# A Car with Constant Power

1. Mar 17, 2009

### raging11

1. The problem statement, all variables and given/known data
The engine in an imaginary sports car can provide constant power to the wheels over a range of speeds from 0 to 70 miles per hour (mph). At full power, the car can accelerate from zero to 30.0 mph in time 1.30s .

At full power, how long would it take for the car to accelerate from 0 to 60.0 mph ? Neglect friction and air resistance.

2. Relevant equations

No clue

3. The attempt at a solution
I assumed that since it takes 1.3s to go from 0-30, it would take 2.6 to got from 0-60, yet it was wrong and got this for a feedback. :
Think about how kinetic energy is related to velocity, and how power is related to energy.

2. Mar 17, 2009

### jdougherty

The feedback you got should give you a clue as to what the relevant equations are. Do you know of some equations which relate kinetic energy to velocity and power to energy?

3. Mar 17, 2009

### raging11

KE=1/2mv^2 and Power=??

4. Mar 17, 2009

### LowlyPion

Welcome to PF.

Constant power is constant watts.

What is a watt? J/s

What is a joule?

well ... it's the units of ½mv² for one thing.

5. Mar 18, 2009

### bjd40@hotmail.com

power = force(instantenuous) X speed (instantenuous)

6. Mar 18, 2009

### raging11

Im still stumped! I have no clue how to transfer from knowing 1.3s at Full power to go from 0-60

7. Mar 18, 2009

### leah_91

I would figure out the acceleration of the car first using the 0-30 in 1.3 sec. then use the known acceleration (since it would be constant at full power) to find out how long it would take the car to go 0-60 with that acceleration.

8. Mar 19, 2009

### LowlyPion

Think of power then as something that is added at a constant rate. It's energy after all and as it collects it becomes kinetic energy of your car.

If it took one bucket of energy to get you to 1/2mv2 then how many buckets of energy will it take to get you to 1/2m(2v)2 ?

Since the buckets are added in this case at 1.3s per bucket - a constant rate -...

____________

• [PROBLEMS AND TASKS]
1. Answer these questions from the car power thread:
(a) How long does the imaginary sports car take to go from zero to 30.0 mph at full power?
(b) What time did the first poster first guess for 0 to 60 mph?
(c) What units does the thread give for a watt?
2. Reproduce a passage from the car power thread word for word. Begin at the words "Im still stumped!" and stop after "of your car.".
The data that follows the thread is not needed for anything here.

• [DATA EXCERPT]
____________

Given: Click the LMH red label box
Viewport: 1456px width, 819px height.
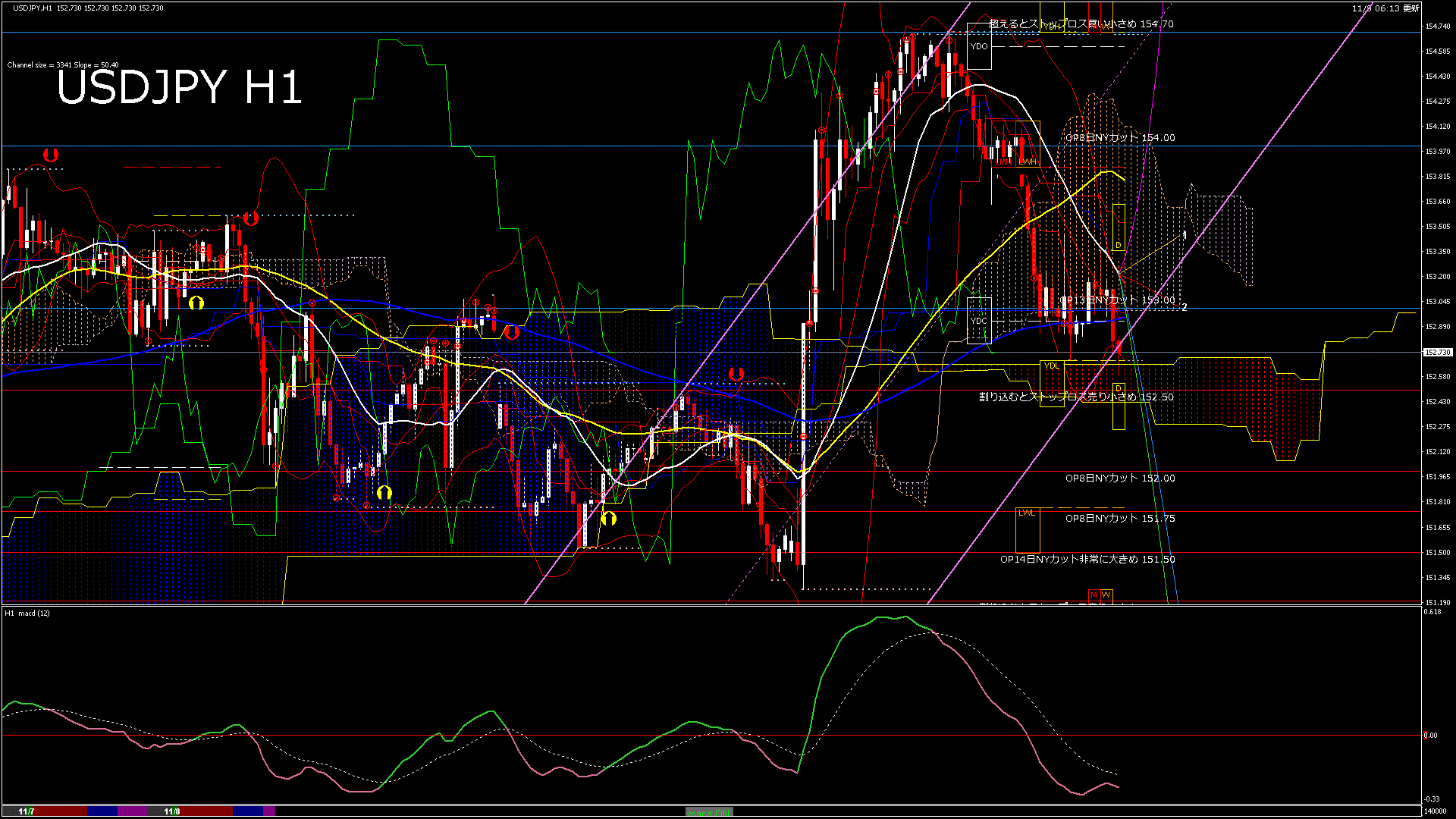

____________

• [PER-TASK ANSWERS]
1.
(a) 1.30 s
(b) 2.6 s
(c) J/s

2.
Im still stumped! I have no clue how to transfer from knowing 1.3s at Full power to go from 0-60

7. Mar 18, 2009

### leah_91

I would figure out the acceleration of the car first using the 0-30 in 1.3 sec. then use the known acceleration (since it would be constant at full power) to find out how long it would take the car to go 0-60 with that acceleration.

8. Mar 19, 2009

### LowlyPion

Think of power then as something that is added at a constant rate. It's energy after all and as it collects it becomes kinetic energy of your car.